Zuletzt sorgte das Aus für den liberalen Oppositionskandidaten Michail Kasjanow für Schlagzeilen gesorgt. Eine echte Chance hatte er ohnehin nicht. In den Umfragen lag der ehemalige Ministerpräsident bei nur einem Prozent der Stimmen, bei den meisten Russen genießt Kasjanow, dem immer wieder Korruption vorgeworfen wird, einen zweifelhaften Ruf.

Nachdem aber andere Oppositionspolitiker wie der Ex-Schachtweltmeister Kasparow oder der Liberale Nemzow nicht angetreten waren, galt Kasjanow als der einzige Kandidat, der in offener Opposition zum Kreml steht. Ein Kandidat, der pikanterweise einst zu Putins engsten Vertrauten zählte.

Zurückhaltende Gegenkandidaten

Nun gehen nur noch vier Kandidaten ins Rennen um die russische Präsidentschaft.
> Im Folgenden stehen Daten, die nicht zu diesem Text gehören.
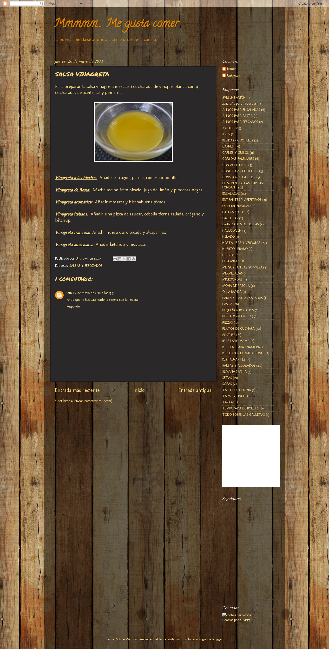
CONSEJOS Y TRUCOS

Viel Abwechslung und einen regen Schlagabtausch darf man von ihnen wohl nicht erwarten.

Der Kommunist Gennadi Sjuganow präsentiert sich zwar als echter Oppositionskandidat, immer wieder aber wird gemunkelt, dass er dem Kreml näher steht als offiziell bekannt. Der Nationalist Wladimir Schirinowski ist zwar für provokative Auftritte bekannt, hält sich aber mit Kritik an den Machthabern zurück. Als kremltreu gilt auch der bislang wenig bekannte dritte Kandidat, Andrej Bogdanow.
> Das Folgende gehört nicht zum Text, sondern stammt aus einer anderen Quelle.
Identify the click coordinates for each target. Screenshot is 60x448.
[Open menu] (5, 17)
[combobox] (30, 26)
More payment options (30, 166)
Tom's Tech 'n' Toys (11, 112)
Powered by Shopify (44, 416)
Und der vierte im Bunde, der Mann, der höchstwahrscheinlich die Wahlen haushoch gewinnen wird? Putins Wunschnachfolger, Dmitrij Medwedew, hat mit seinen Auftritten bisher für keine Überraschung gesorgt. Seine erste programmatische Rede vor wenigen Tagen in Moskau blieb vage. Kürzlich ließ Medwedew sogar verkünden, an keinen Fernsehdebatten mit Beteiligung seiner Konkurrenten teilnehmen zu wollen.

Verschwörungstheorien

Kein Wunder also, dass vor diesem Hintergrund Gerüchte und Verschwörungstheorien Hochkonjunktur haben. "Putin verstärkt Medwedews Personenschutz." Diese Meldung zählte zu den spannendsten der letzten Wochen. Und in der Tat mehren sich Hinweise darauf, dass hinter der Kulisse der Präsidentschaftswahlen ein neuer Kampf um Macht und Geld tobt. Ein Kampf, der vereinfach als eine Auseinandersetzung zwischen den Hardlinern und den Liberalen im Kreml dargestellt wird.
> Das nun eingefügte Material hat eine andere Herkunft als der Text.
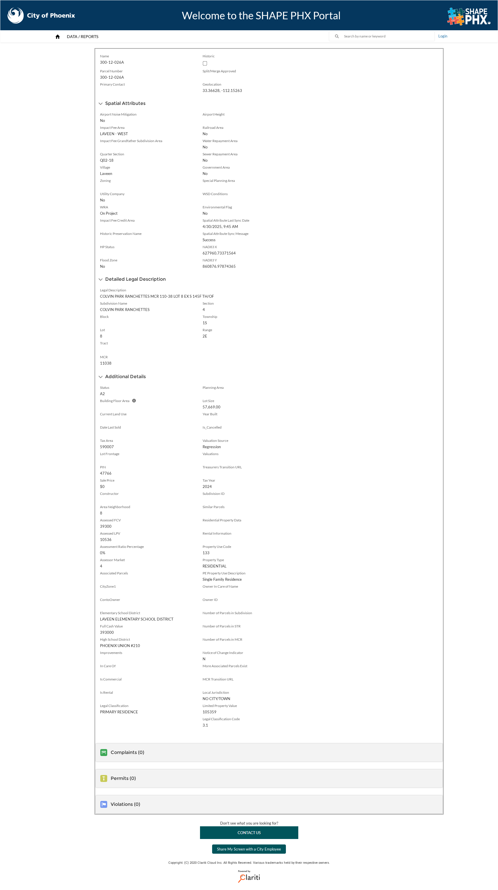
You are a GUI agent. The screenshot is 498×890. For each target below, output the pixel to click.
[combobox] (389, 36)
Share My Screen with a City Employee (249, 849)
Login (442, 36)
Haben die ehemaligen KGB-Leute um Putin dem Präsidenten wirklich nicht verziehen, dass er einen mutmaßlich liberalen Kandidaten zu seinem Nachfolger bestimmte? Es gibt jedenfalls politische Beobachter, die von einer trügerischen Ruhe sprechen, der nicht zu trauen ist. Von Putschgerüchten ist die Rede und davon, dass in Russland selten ein Machtwechsel friedlich vonstatten gegangen ist.

Der Präsidentschaftswahlkampf in Russland läuft an. Er verspricht nicht besonders spannend zu werden. Russland selbst wird es aber immer bleiben: Spannend und unberechenbar.